MAN ALIVE:  Reading these posting sure makes me glad I live in Canada with our lovely medical care paid from our taxes.  I don't care cold it gets because I know if I need to see a doctor I don't have any bills to pay.  These posting are making think that some doctors sure are greedy for money.  They want all of your money and you can take out a 2nd or 3rd mortgage to pay them.  Put the Mafia in a better light.  Good system if you are military type or Big Shot Hollywood.  What about the majority of the population?  Are you suppose to die?  Doesn't sound fair to me but maybe I'm missing some information here?


----------



## Don M. (Jan 3, 2022)

Packerjohn said:


> MAN ALIVE:  Reading these posting sure makes me glad I live in Canada with our lovely medical care paid from our taxes.

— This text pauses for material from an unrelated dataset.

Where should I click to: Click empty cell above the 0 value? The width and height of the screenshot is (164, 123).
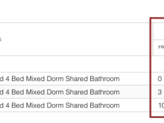pos(159,64)
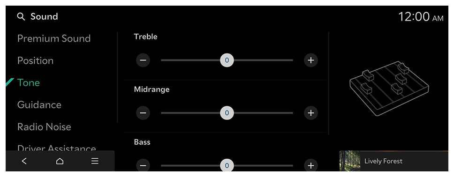Go back using the back arrow
The width and height of the screenshot is (454, 177).
coord(24,161)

If you research the statistics, it quickly becomes apparent that people in the U.S. pay almost Twice as much for healthcare, compared to most other nations.  Yet, in terms of quality of care, etc., we rank number 37....according to the WHO.  

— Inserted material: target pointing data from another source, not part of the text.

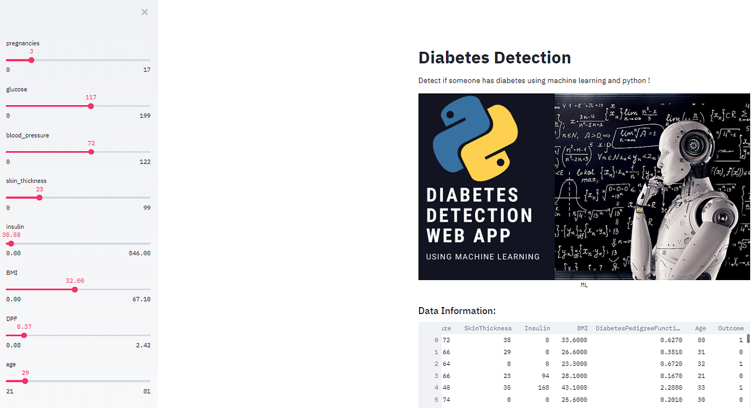
Task: Adjust the skin_thickness slider handle
Action: [x=39, y=198]
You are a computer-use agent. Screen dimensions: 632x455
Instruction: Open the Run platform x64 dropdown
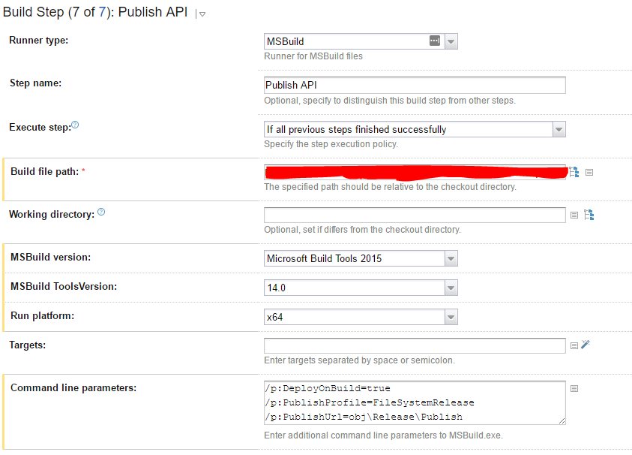point(451,317)
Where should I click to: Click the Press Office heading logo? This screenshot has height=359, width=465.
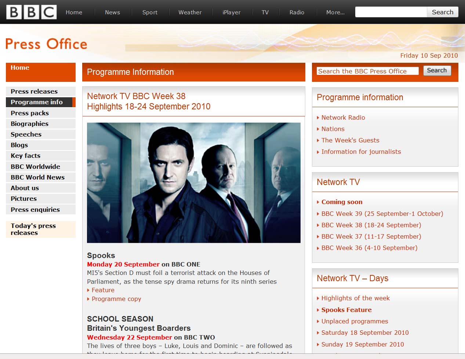tap(46, 44)
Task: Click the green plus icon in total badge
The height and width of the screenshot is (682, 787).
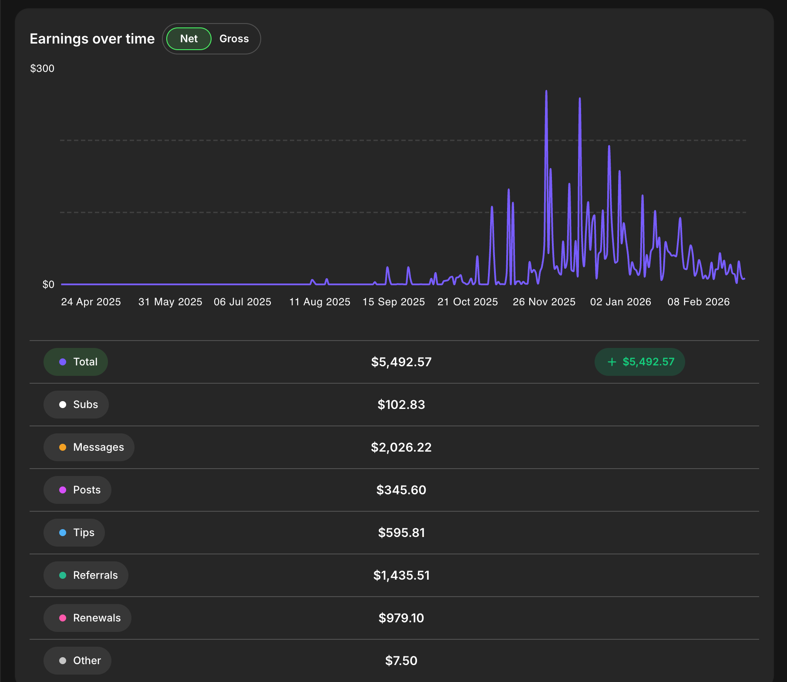Action: pyautogui.click(x=612, y=362)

I'm not a real fan of "Socialism", but Universal Healthcare is one area of that philosophy that our nation sorely needs to embrace, IMO.   Our "For Profit" system is Raping our people.  Sure, it would require more taxes, but compared to the current costs of maintaining all of our corporate health care and insurance systems, most of our people would get a nice pay raise.  

If you look up the top 10 highest paid Careers, 7 of them are in the Medical arena.  However, since our "Health Care Industry" is right at the top of donations to our political campaigns, I doubt we will see any meaningful changes in the foreseeable future.  

We used to have a "Medical Profession".  In the past few decades, that has become known as our "Health Care Industry".  They are finally telling us the truth....the Primary purpose of Any Industry is to Make Money,


----------



## Jeni (Jan 3, 2022)

Packerjohn said:


> MAN ALIVE:  Reading these posting sure makes me glad I live in Canada with our lovely medical care paid from our taxes.  I don't care cold it gets because I know if I need to see a doctor I don't have any bills to pay.  These posting are making think that some doctors sure are greedy for money.  They want all of your money and you can take out a 2nd or 3rd mortgage to pay them.  Put the Mafia in a better light.  Good system if you are military type or Big Shot Hollywood.  What about the majority of the population?  Are you suppose to die?  Doesn't sound fair to me but maybe I'm missing some information here?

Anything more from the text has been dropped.